As more reports emerge about progress in the prisoner swap with Hamas that will lead to the release of Israeli captives in Gaza, questions about its viability grow. The importance of the return of Israeli captives (mostly women and children at this point) mustn’t be diminished, but Israel has entered the war announcing that what happened will not happen again. Such a deal could turn this commitment into meaningless words.
Israeli officials realize this deal is riddled with problems. However, there’s a tendency to accept it in order to give the Israeli public the images they desperately desire. The military and Shin Bet, however, believe this is a mistake, but after the failure on October 7, it’s much easier to cast doubt on their position. Even the knowledge about what position a majority of the media will take makes life a bit easier for Israeli politicians.

Recorded data:
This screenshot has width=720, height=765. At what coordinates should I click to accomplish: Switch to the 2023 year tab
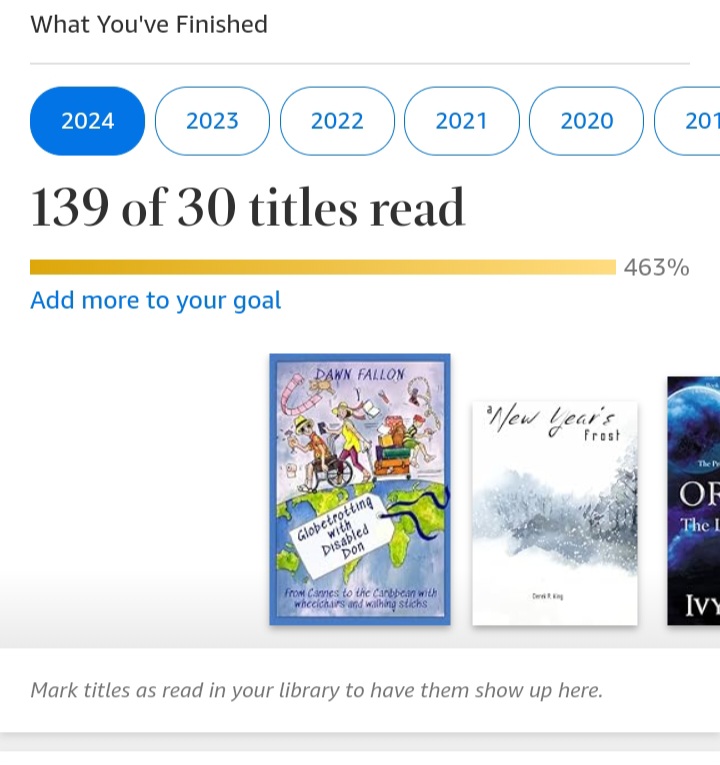pos(212,121)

What this exercise asks:
**1.** Summarize the passage on the Hamas prisoner swap in two sentences.
**2.** According to the passage on the Hamas prisoner swap, who believes accepting the deal is a mistake?

Written responses:
**1.** Although the return of Israeli captives from Gaza matters, the emerging prisoner swap with Hamas could turn Israel's wartime commitment that what happened will not happen again into meaningless words. Israeli officials see the deal's problems but tend to accept it to give the public the images it desires, even though the military and Shin Bet believe this is a mistake.

**2.** The military and Shin Bet.